Awesome! Now I had a float value representing the track length!

Exporting a slow motion video

The last piece of the puzzle was getting a hold of the NSURL from the video. To upload videos in our codebase, we need an NSData representation of it. Once we have a url, we can get that data using [NSData dataWithContentsOfUrl:].

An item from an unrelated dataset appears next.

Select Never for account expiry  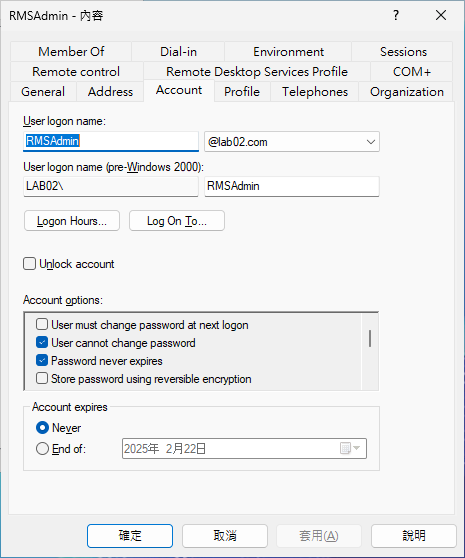[42, 427]
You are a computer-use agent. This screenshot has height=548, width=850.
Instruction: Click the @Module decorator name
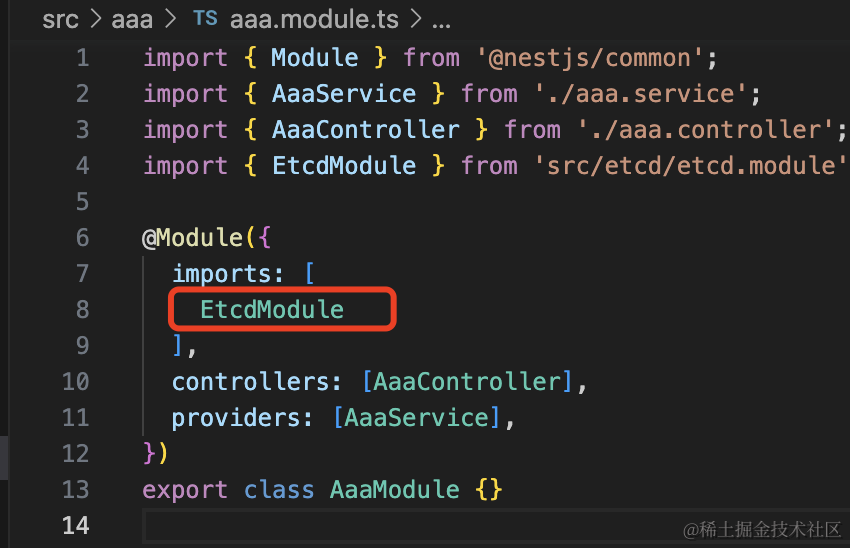(x=200, y=238)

To achieve this, I basically went through a three-step process:

  1. Create an output URL for the video
  2. Configure an export session
  3. Export the video and grab the URL!

After it was all said and done, the implementation of this step looked like this:

//Output URL
NSArray *paths = NSSearchPathForDirectoriesInDomains(NSDocumentDirectory, NSUserDomainMask, YES);
NSString *documentsDirectory = paths.firstObject;
NSString *myPathDocs =  [documentsDirectory stringByAppendingPathComponent:[NSString stringWithFormat:@"mergeSlowMoVideo-%d.mov",arc4random() % 1000]];
NSURL *url = [NSURL fileURLWithPath:myPathDocs];
                    
//Begin slow mo video export
AVAssetExportSession *exporter = [[AVAssetExportSession alloc] initWithAsset:asset presetName:AVAssetExportPresetHighestQuality];
exporter.outputURL = url;
exporter.outputFileType = AVFileTypeQuickTimeMovie;
exporter.shouldOptimizeForNetworkUse = YES;
                    
[exporter exportAsynchronouslyWithCompletionHandler:^{
    dispatch_async(dispatch_get_main_queue(), ^{
        if (exporter.status == AVAssetExportSessionStatusCompleted) {
            NSURL *URL = exporter.outputURL;
            NSData *videoData = [NSData dataWithContentsOfURL:URL];
                            
             // Upload
             [self uploadSelectedVideo:video data:videoData];
         }
    });
}];

Going back a little, you don’t have to worry about any of this if you are returned an AVURLAsset back from the completion handler. All that’s required in that case was the code I shared above that we had been using previously.

Wrapping up

This was certainly one of the more rewarding bugs I have come across and fixed so far at Buffer. It didn’t seem that there was much talk about it among the community, so diving in and relying solely on Apple’s docs was a good reminder that they are always a great place to start!

If you’ve run into a snag with slow motion videos on iOS, I certainly hope this helps you out! It was my first pass at it, so I’d love to know if you have any suggestions on how to improve it.

Are there some obvious ways to optimize it? I’d love to learn from you!